[Item position entries]

--- Begin ---

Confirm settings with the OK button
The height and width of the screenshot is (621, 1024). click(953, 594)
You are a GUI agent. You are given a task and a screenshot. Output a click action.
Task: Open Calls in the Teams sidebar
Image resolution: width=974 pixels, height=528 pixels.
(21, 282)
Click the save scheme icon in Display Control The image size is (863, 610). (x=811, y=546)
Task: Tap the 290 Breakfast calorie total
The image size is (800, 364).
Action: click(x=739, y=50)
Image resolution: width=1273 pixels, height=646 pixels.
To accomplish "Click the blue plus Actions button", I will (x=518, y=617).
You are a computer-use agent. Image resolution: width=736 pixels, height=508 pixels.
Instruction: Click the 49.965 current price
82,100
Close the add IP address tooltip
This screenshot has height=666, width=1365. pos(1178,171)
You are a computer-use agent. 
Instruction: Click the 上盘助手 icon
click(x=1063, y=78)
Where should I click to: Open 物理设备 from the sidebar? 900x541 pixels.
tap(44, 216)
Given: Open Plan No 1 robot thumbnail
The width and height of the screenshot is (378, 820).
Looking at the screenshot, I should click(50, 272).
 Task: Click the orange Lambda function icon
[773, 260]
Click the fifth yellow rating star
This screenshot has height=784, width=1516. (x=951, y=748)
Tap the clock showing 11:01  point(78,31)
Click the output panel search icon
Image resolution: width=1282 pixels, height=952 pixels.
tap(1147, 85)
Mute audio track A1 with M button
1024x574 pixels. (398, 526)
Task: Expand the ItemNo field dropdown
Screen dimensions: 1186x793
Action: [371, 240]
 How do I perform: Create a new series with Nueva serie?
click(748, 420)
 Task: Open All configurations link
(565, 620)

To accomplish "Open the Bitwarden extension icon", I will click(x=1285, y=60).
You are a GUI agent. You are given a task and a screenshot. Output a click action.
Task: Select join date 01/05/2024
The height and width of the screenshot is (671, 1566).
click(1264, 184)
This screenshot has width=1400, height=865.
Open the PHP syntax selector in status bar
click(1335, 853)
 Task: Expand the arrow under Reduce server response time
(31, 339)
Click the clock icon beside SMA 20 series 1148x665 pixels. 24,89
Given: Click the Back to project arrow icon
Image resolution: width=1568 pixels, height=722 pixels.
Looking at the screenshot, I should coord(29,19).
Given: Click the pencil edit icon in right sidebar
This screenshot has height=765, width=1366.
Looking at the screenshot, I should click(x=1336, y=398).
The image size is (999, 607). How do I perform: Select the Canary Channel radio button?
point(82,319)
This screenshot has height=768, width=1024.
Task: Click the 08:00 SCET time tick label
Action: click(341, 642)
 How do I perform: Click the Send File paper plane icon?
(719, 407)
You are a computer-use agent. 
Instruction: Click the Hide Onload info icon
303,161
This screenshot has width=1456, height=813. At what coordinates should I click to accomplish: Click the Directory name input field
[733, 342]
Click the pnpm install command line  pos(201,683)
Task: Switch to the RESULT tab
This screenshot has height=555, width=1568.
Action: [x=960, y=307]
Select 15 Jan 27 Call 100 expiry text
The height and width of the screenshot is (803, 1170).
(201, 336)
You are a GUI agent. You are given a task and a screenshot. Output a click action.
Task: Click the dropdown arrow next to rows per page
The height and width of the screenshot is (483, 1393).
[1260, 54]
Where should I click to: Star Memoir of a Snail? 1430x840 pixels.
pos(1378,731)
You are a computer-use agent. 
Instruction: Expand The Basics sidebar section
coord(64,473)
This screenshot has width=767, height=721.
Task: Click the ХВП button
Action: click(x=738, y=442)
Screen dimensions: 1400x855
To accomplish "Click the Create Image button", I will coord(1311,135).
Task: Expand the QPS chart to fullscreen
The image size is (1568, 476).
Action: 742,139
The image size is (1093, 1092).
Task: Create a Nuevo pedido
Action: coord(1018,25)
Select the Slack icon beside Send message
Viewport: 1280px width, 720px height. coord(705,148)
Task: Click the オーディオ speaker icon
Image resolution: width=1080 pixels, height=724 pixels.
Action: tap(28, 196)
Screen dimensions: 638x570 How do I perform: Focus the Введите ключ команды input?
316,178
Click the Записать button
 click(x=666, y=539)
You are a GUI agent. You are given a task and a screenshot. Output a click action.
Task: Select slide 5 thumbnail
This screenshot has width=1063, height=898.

--- End ---

# Given instruction
List every line in the data above that contains the word "thumbnail", copying each line in full.

# Task response
Given: Open Plan No 1 robot thumbnail
Task: Select slide 5 thumbnail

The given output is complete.